### Requests
1. Answer these questions from the Plovdiv walking tour account:
(a) Who conquered the city in the 4th century BC, and what name did he give it?
(b) What was the city called while it was part of the Roman Empire?
(c) Which other city shares the 2019 European Capital of Culture title with Plovdiv?
2. Carry on the Plovdiv walking tour account from its final sentence.

:: Source excerpt ::

After breakfast I shared a taxi to a convenient spot with Rick and Sylvia, and we walked through a pleasant park (Tsar Simeon’s Garden) to join the VT group in front of the Municipal Building on Stefan Stambalov Square, our meeting point for this morning’s city walking tour – the first of two day time activities for this meet arranged by our host John.
Attractive building near Stefan Stambalov Square
City walking tour
There was plenty of ‘meeting and greeting’ in the square before eventually we were separated into two smaller groups and each allocated a guide for our walking tour of the city.
Jon and Regina in Stefan Stambalov Square
Jean-Pierre, Rosa, Holger and Co
Our host, John
This tour was organised by the same 365 company who provide the free walking tour we had done in Sofia, but was a private (paid for) one for our much larger numbers here.
The guide for the group I joined was Velis – he was very informative, although at times he walked a little fast for me to be able to take photos and keep up with the group! He started by giving us a brief history of Plovdiv.
Our guide Velis
The city is one of the oldest in Europe, having been settled as long ago as 4,000 years BC. In the 4th century BC it was conquered by Phillip of Macedonia, father of Alexander the Great, who fortified it and named it Phillipopolis.
Later the Thracians regained their power over the city, but after a series of battles in the 1st century AD it became part the Roman Empire. During that period Plovdiv (then called Trimontium) was an important regional centre. The city flourished, with large-scale construction of buildings, facilities and roads, the remains of some of which can still be seen today – as we were to discover.
Over the centuries, the city was passed between the Bulgarians and the Byzantines until in the 14th century, like the rest of the country, it fell firmly under the Ottoman Empire. After liberation in 1878 the principality of Bulgaria was broken up and Plovdiv became briefly the capital of a small breakaway state, Eastern Rumelia – still under Ottoman rule but autonomous. This lasted only seven years before, on 6 September 1885, the city was conquered, and Eastern Rumelia was reunited with the Principality of Bulgaria. This date is celebrated every year as an official holiday in Plovdiv.
Today it is the second largest city in the country and a major centre of culture in Bulgaria. Now, in 2019, it is one of the two European Capitals of Culture (the other is Matera in Italy) and is the focus for many cultural celebrations and events.
Together Plovdiv
Together Plovdiv sign
Together Plovdiv is the slogan adopted by the city for its spell as Capital of Culture. The large colourful letters of this installation celebrating that slogan have become a popular spot for meeting friends and for selfies and other photo opps.

:::
:: Entries provided ::

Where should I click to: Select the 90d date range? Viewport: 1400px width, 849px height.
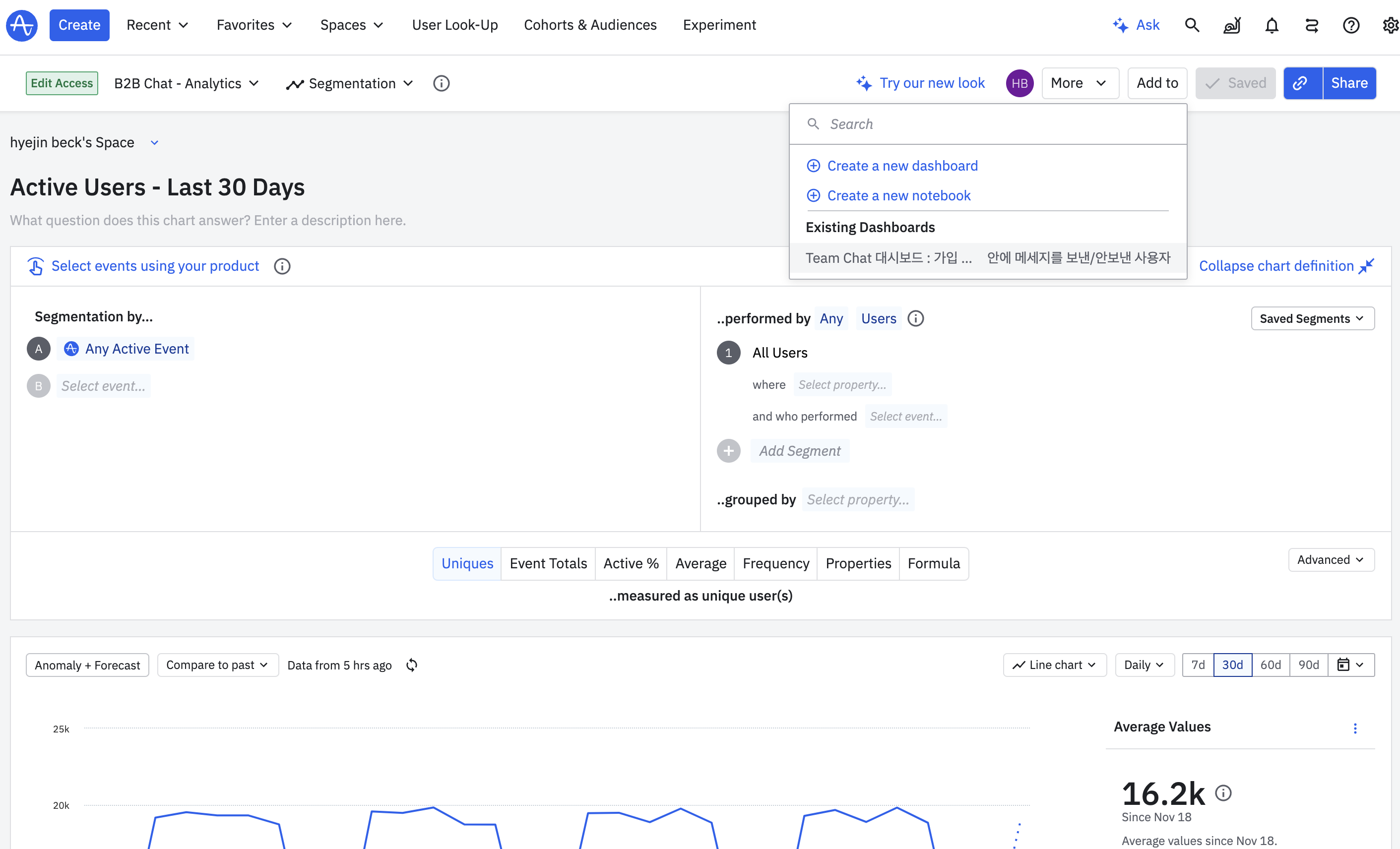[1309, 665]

:::
:: Entries provided ::

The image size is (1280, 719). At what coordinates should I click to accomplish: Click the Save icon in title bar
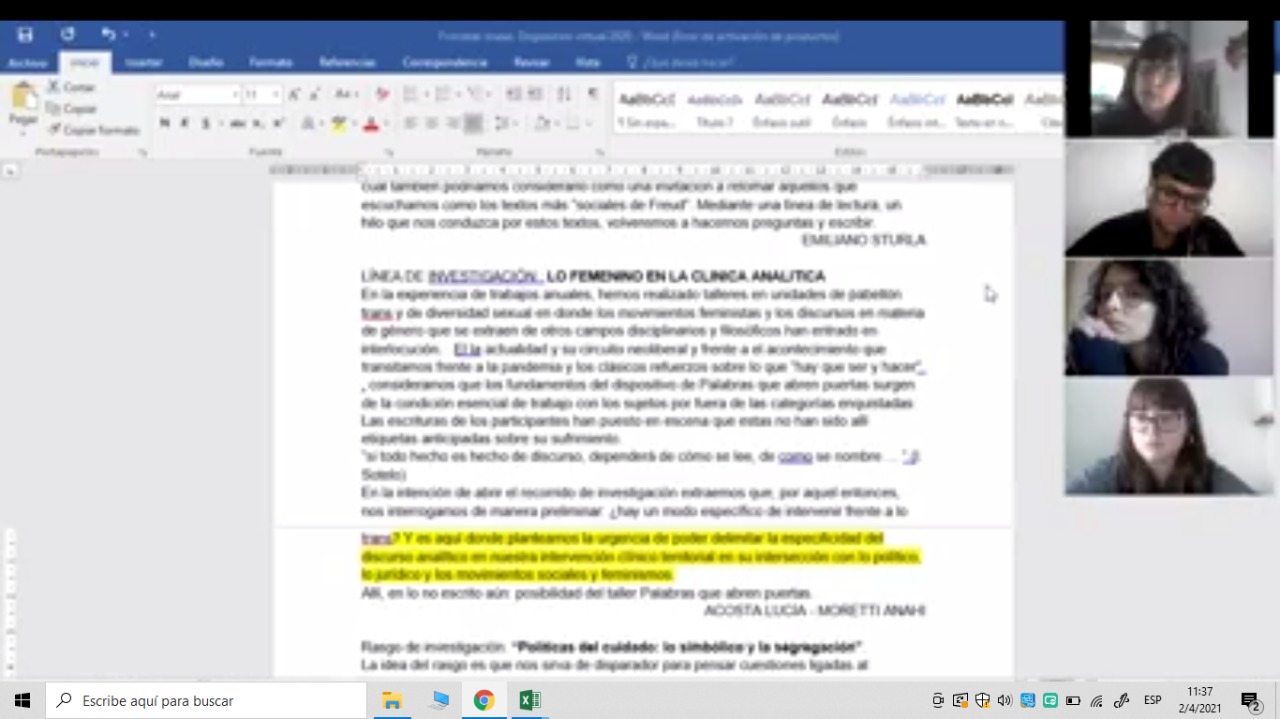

:::

### Final answers
1.
(a) Phillip of Macedonia, the father of Alexander the Great, conquered it and named it Phillipopolis.
(b) Trimontium.
(c) Matera in Italy.

2.
Photos at the Together Plovdiv sign
The sign stands by a small cascade at the foot of which sits one of a number of statues in the city centre that are the work of Danko Dankov. These are all of real people, who lived in Plovdiv in the 20th century. This one is Miljo who lived here in the 1960. He was considered a gentle fool with big ears, who ‘captured’ all the city’s gossip and shared it with acquaintances and strangers encountered here on Plovdiv’s main thoroughfare. Urban legend has it that he was actually very intelligent and could speak several languages but went mad from too much reading! Locals today say that you can confide your deepest secrets in Miljo as he can no longer gossip about them!
Velis with Miljo
Roman stadium
At the northern end of this pedestrianised street are the partially uncovered remains of the Roman stadium, built under the Emperor Hadrian. Velis explained that it stretched beneath the street back to our starting point near the cascade. It is long and narrow in shape (not round like the Colosseum in Rome, for instance) and is approximately 240 metres long and 50 metres wide. When in use it could seat up to 30,000 spectators. As a comparison, the Colosseum held about 50,000.
The Roman stadium
The spectators' seats are of marble and are tiered in 14 rows, with stepped aisles leading between them down to the track. The front parts were decorated with stylized lion paws, the remains of which can still be seen in places.
Velis told us that typically the Romans built these large stadiums, seating people from all levels in society to watch the games (gladiator fights, battles with animals, even mock naval battles with the stadium flooded). Their theatres, on the other hand, were much smaller as they believed only the upper classes had the education needed to appreciate drama.
For a long while it was completely hidden. A model nearby shows what it once looked like, with an aqueduct to the north providing water for the staged sea battles for which the stadium would be sealed and flooded. The southern end (still buried below the streets) had an ornamental entrance. On its pilasters are busts of Hermes and prize vases with palm sprays, as well as items associated with Hercules – a lion skin, a mace and a quiver. Apparently (according to Velis) you can see some remains under a couple of the shops, including H&M, but I never got around to going inside to check.
Dzhumaya Mosque
The mosque which lies next to the remains of the stadium was built with stone recycled from the aqueduct. These stones were used firstly to build a church, in the 5th century AD (the Sveta Petka Tarnovska Cathedral Church). In the 14th century (1363–1364) this was transformed into a mosque, after the conquest of Plovdiv by the Ottoman army. The mosque was demolished and rebuilt during the 15th century. Its construction shows the influence of Byzantine and Old Bulgarian architectural styles, with two layers of bricks alternating with a single layer of stone.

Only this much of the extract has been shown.